The ontological limitations of the CBGM give cause for the discerning onlooker to side with the assessments of DC Parker and Eldon J. Epp. Dr. Epp writes, “Many of us would feel that Initial Text – if inadequately defined and therefore open to be understood as the First Text or Starting Text in an absolute sense – suggests greater certainty than our knowledge of transmission warrants”(Epp, Which Text?, 70). Until those that have a more optimistic understanding of the Initial Text produce a methodology that is adequate in testing the veracity of the Initial Text, I see no reason why anybody should blindly trust that the Initial Text can be said to be same as the Original Text. And that is assuming that the ECM will reveal one Ausgangstext. It is likely, if not inevitable, that multiple initial texts will burst forth from the machine. A general understanding of the quality of the earliest extant texts certainly warrants such a thought, at least.
Conclusion
The purpose of this article is to 1) make a wider audience aware of the difference between the Initial Text and the Original Text and 2) to begin the conversation of the Gray Area between the Initial Text and the Original Text.

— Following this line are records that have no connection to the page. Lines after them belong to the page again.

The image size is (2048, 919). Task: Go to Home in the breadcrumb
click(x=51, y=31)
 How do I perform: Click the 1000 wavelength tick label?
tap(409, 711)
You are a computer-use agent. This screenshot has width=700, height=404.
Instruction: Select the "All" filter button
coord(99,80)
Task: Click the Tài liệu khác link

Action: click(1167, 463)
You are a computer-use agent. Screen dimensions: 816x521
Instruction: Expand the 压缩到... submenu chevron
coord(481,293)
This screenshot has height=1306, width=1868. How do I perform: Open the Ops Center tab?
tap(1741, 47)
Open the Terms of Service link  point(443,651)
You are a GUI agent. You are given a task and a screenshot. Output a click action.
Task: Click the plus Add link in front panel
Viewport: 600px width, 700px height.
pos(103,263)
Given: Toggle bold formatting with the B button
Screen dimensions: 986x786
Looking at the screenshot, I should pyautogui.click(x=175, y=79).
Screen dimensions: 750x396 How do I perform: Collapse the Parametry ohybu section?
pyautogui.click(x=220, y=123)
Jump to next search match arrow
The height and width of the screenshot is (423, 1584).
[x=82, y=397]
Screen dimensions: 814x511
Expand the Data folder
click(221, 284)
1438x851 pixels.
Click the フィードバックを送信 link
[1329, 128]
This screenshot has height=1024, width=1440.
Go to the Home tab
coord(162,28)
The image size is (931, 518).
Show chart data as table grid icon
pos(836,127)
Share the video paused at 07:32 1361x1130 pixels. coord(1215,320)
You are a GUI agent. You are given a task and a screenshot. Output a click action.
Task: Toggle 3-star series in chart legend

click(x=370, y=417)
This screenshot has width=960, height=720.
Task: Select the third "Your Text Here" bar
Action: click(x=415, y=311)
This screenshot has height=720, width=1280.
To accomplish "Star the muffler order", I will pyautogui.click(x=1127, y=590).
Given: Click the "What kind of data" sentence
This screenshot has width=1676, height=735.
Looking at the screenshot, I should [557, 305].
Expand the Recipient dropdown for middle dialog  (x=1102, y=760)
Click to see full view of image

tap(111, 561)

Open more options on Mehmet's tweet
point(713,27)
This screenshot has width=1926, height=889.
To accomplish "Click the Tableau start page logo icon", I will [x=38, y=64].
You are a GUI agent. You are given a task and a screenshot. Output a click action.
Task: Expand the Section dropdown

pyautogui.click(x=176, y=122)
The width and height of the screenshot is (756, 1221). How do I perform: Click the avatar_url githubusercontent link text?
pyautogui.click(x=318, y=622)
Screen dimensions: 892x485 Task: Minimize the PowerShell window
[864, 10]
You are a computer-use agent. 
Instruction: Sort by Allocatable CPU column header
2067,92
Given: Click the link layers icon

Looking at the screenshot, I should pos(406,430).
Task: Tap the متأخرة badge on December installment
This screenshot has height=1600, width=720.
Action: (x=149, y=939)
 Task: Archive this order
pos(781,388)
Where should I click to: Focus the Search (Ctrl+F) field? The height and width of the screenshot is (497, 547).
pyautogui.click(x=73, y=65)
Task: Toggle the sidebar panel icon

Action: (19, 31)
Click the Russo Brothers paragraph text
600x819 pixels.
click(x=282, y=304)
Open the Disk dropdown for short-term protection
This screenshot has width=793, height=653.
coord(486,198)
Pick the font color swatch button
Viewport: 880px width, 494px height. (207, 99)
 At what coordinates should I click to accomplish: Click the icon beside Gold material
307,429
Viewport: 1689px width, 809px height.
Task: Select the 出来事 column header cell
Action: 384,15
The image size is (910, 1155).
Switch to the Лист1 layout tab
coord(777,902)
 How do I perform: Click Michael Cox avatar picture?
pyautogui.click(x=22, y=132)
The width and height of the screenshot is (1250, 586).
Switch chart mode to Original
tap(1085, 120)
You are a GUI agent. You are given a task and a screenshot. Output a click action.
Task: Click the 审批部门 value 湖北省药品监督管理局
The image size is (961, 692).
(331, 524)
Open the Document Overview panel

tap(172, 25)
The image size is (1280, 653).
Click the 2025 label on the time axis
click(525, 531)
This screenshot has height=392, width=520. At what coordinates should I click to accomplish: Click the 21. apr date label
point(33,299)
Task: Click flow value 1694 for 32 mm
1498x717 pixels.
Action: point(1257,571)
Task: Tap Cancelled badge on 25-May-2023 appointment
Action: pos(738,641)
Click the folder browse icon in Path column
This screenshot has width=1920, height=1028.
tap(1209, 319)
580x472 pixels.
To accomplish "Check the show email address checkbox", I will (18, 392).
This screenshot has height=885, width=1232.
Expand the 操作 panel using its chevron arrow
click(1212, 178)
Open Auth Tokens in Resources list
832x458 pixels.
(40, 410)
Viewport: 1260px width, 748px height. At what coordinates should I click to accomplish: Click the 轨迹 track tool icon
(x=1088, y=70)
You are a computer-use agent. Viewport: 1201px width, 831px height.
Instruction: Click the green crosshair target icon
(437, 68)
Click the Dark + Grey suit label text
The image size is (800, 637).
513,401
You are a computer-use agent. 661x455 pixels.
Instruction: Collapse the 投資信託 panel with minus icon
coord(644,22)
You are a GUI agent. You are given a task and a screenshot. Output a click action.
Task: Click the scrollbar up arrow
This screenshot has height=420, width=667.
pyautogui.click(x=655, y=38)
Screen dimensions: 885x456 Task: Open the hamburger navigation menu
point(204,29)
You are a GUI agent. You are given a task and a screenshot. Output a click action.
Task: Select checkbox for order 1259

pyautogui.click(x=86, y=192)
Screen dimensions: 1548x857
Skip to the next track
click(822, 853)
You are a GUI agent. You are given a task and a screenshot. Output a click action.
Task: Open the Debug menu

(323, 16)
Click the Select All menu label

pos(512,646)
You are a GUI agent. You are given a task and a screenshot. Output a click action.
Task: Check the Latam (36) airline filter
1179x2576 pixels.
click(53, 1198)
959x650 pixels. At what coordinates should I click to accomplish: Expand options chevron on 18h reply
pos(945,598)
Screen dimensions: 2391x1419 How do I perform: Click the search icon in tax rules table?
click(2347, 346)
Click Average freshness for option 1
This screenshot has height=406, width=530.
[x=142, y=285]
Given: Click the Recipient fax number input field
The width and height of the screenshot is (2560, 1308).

It is best that the church begins discussing this now, rather than in 13 years when the ECM is completed. There are many Christians out there who may be caught completely off guard when they discover that the somewhat spurious claim that the CBGM has “gotten us to 125AD” is in fact, not the truth. The fact stands that nobody has the capability of making such a precise claim at this point, and will not be able to make such a claim in 2032 either. It is best then, that people allow the scholars to finish the work prior to making claims that the scholars themselves are still in dialogue about.